In the listing below, find the line with "Given: Sort by the Код column header" and the line with "Task: Open the Графики menu", then return them and every line between them exactly, minus the pictures.

§ **Available records**
::::::
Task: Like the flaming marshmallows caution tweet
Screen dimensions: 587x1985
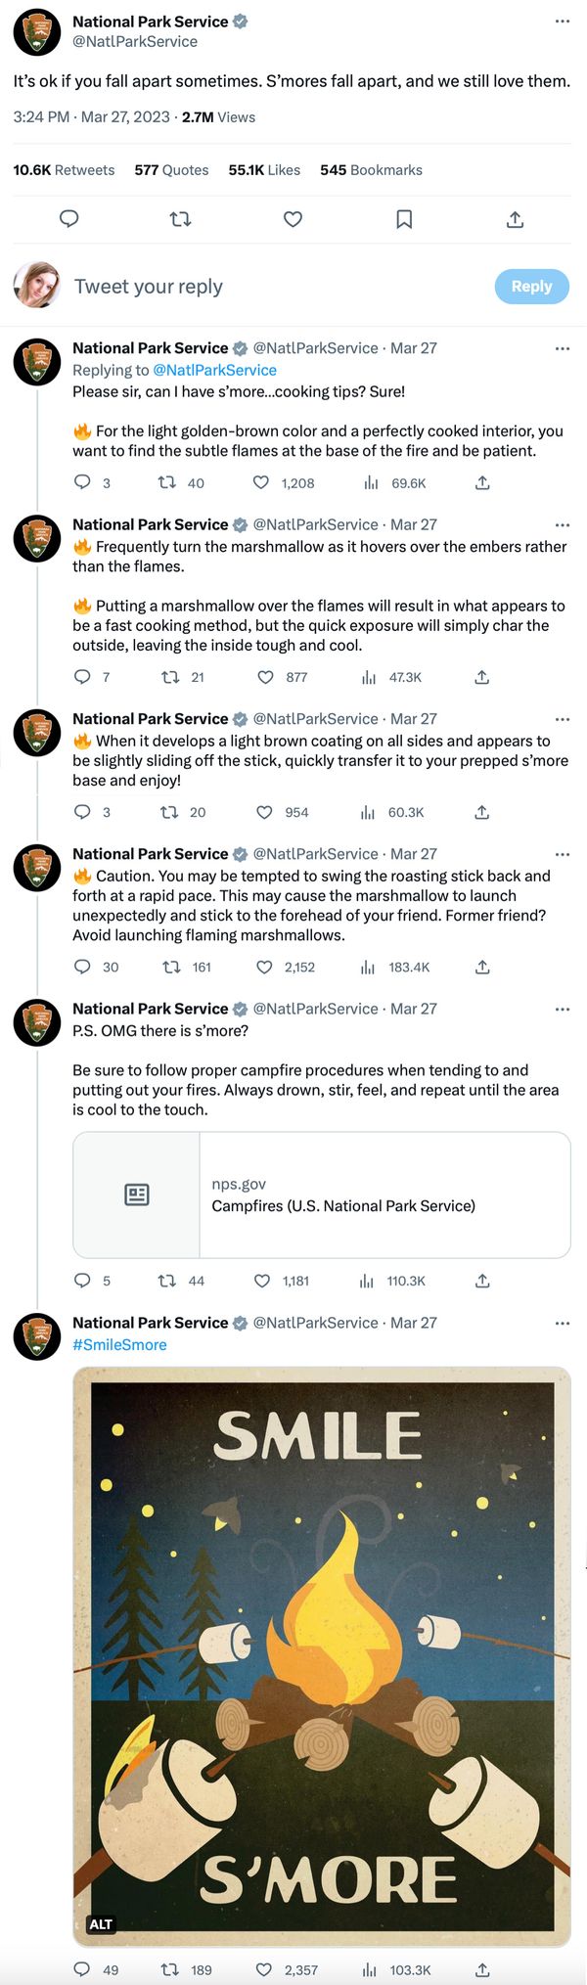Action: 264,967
::::::
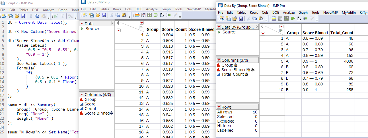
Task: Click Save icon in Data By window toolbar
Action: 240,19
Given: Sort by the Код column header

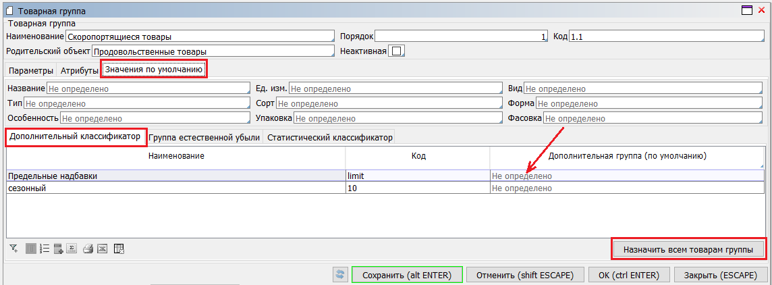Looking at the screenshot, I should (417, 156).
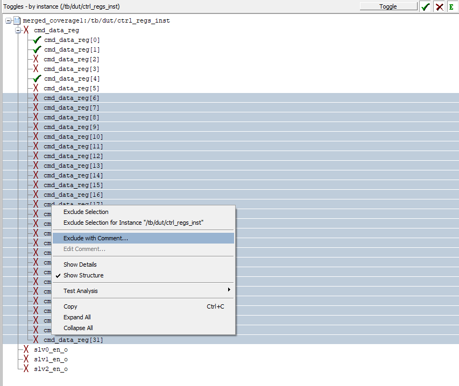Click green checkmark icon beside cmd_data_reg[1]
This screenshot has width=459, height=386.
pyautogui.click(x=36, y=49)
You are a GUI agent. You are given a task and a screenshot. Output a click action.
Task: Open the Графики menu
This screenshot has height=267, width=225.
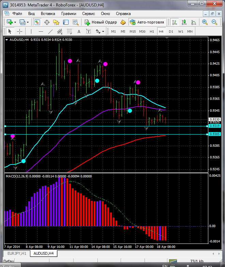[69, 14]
::::::
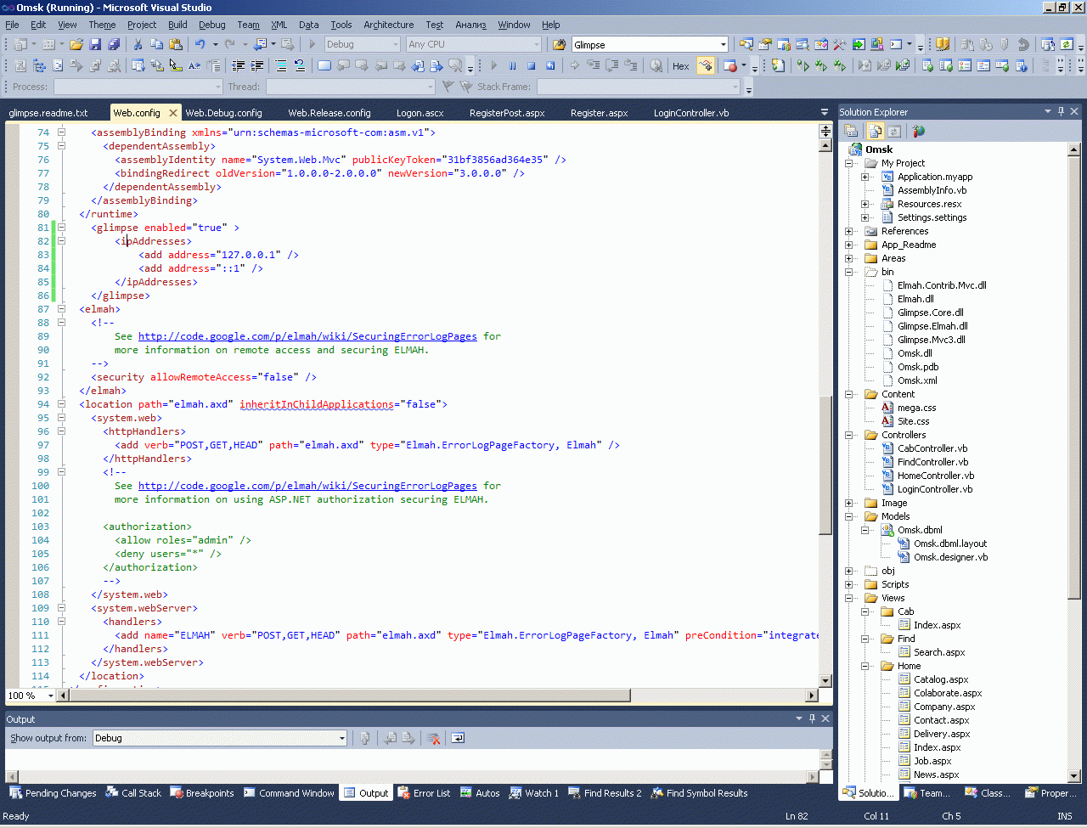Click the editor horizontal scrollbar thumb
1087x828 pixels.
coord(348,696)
::::::
§ **Output below**
Given: Sort by the Код column header

Looking at the screenshot, I should (417, 156).
Click green checkmark icon beside cmd_data_reg[1]
This screenshot has width=459, height=386.
pyautogui.click(x=36, y=49)
You are a GUI agent. You are given a task and a screenshot. Output a click action.
Task: Open the Графики menu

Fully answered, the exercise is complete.